RATTANINDIA POWER LIMITED v. MAHARASHTRA STATE ELECTRICITY DISTRIBUTION COMPANY LIMITED
Carrying Cost Computation in "Change in Law" Events: Supreme Court Clarifies APTEL's Role, Cross-Appeal Necessity, and Remands on Compounding Interest.
Court: Supreme Court of India
Citation: 2025 INSC 1502
Decision Date: 10-12-2025
List of Laws
The Electricity Act, 2003; Power Purchase Agreement (PPA); Code of Civil Procedure, 1908; Constitution of India, Article 136; Principle of Restitution; Late Payment Surcharge (LPS); Carrying Cost
- Facts: RattanIndia Power Limited (RPL) is supplying power to Maharashtra State Electricity Distribution Company Limited (MSEDCL) under two long-term Power Purchase Agreements (PPAs). Disputes arose regarding compensation for "Change in Law" events, specifically concerning the carrying cost and the rate at which it should be computed. RPL sought compensation, including carrying costs, from the date of commencement of power supply. MERC (Maharashtra Electricity Regulatory Commission) initially allowed certain claims but denied carrying costs, stating the PPAs did not provide for it.
- Procedural Posture: RPL appealed to APTEL (Appellate Tribunal For Electricity), which partly allowed the appeal and remanded the matter to MERC for fresh decision. MERC then partly allowed RPL's application, awarding compensation including carrying costs, but computed the carrying cost at a simple interest rate based on working capital, not the Late Payment Surcharge (LPS) rate with compounding interest as claimed by RPL. RPL then appealed to the Supreme Court against the denial of LPS rate of interest on a compounding basis.

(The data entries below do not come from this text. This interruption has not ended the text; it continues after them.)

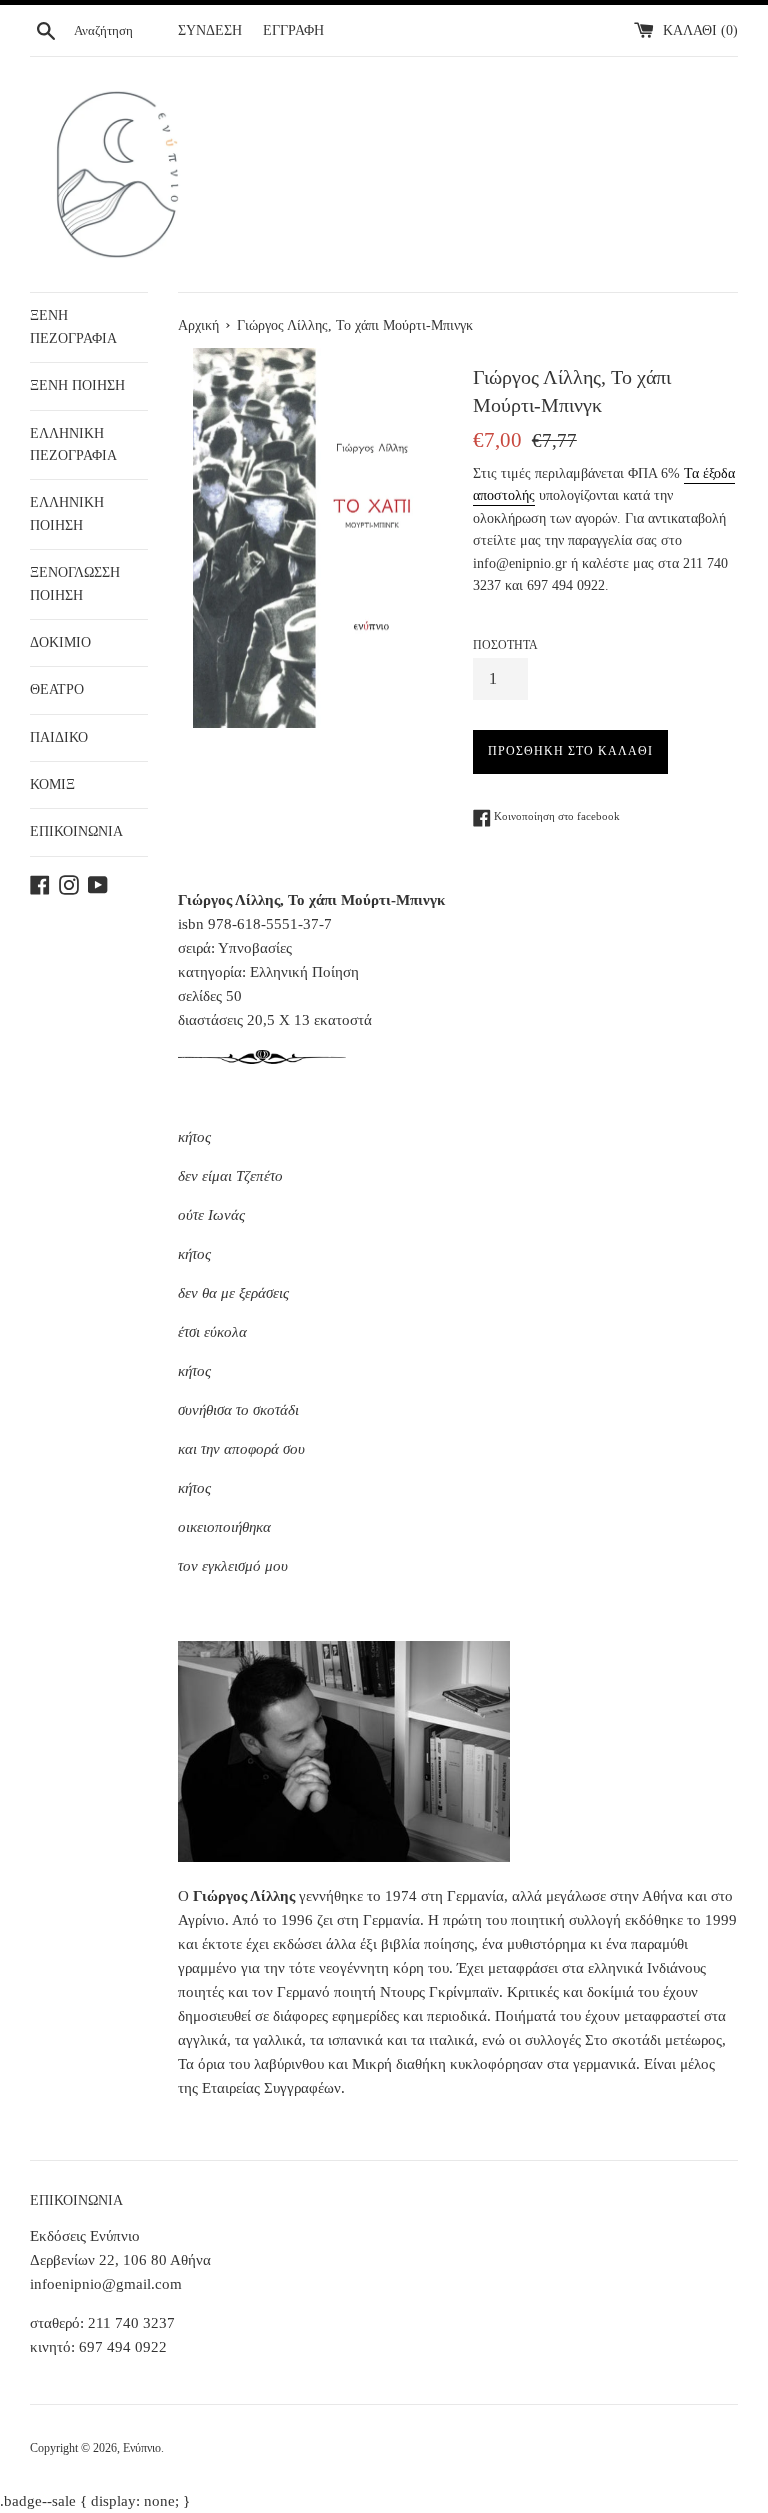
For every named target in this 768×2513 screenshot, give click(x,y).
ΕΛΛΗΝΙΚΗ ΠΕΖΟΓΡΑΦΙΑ (73, 444)
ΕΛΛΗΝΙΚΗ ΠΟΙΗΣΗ (67, 513)
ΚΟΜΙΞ (52, 784)
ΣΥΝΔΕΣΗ (210, 30)
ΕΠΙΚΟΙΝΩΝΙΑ (76, 831)
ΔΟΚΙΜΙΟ (60, 642)
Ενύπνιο (142, 2448)
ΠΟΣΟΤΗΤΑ (505, 645)
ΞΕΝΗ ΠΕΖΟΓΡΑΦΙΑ (73, 326)
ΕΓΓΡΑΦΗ (293, 30)
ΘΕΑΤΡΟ (57, 689)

- Issue: The core issues before the Supreme Court were: (i) Whether LPS on Carrying Cost had to be paid to the Appellant under the remand order dated 18.10.2022 and that too, without compounding of interest? (ii) Whether, in absence of a cross-appeal against the impugned order, the direction to pay LPS on Carrying Cost cannot be questioned by the first respondent? (iii) Whether the direction to pay Carrying Cost with LPS is liable to be interfered with in exercise of powers under Article 136 of the Constitution? (iv) Whether direction to pay Carrying Cost with interest at LPS rate would include compounding of interest as per LPS provision in the PPA?
- Holding: The Supreme Court held that APTEL erred in holding that it could not look beyond the remand order regarding the grant of LPS benefit. The Court also held that MSEDCL, by not filing a cross-appeal, had given up its right to challenge the award of carrying cost with interest at LPS rate. The Court deemed it appropriate to remand the matter back to APTEL to decide the issue of compounding of interest based on the facts of the case and in accordance with the law, clarifying that the grant of interest at LPS rate should not be disturbed.
- Reasoning: The Court reasoned that while the remand order directed MERC to consider observations in earlier orders, it did not preclude MERC or APTEL from taking notice of the law relating to the grant of LPS benefit. The Court emphasized that when a matter is remanded, the lis remains alive and must be decided according to the law applicable on the date of the decision. Regarding the absence of a cross-appeal, the Court relied on the principle established in Banarsi v. Ram Phal, stating that a respondent cannot question the correctness of an operative order without filing a cross-appeal. The Court also noted that while statutory limitations cannot override constitutional powers, the exercise of such powers in commercial matters should be exceptional. Finally, regarding compounding of interest, the Court referred to Uttar Haryana Bijli Vitran Nigam Ltd. v. Adani Power (Mundra) Ltd., which supported the grant of compound interest on carrying costs to restore the affected party's economic position, but stated that the specific determination of whether compounding is necessary depends on the facts of the case.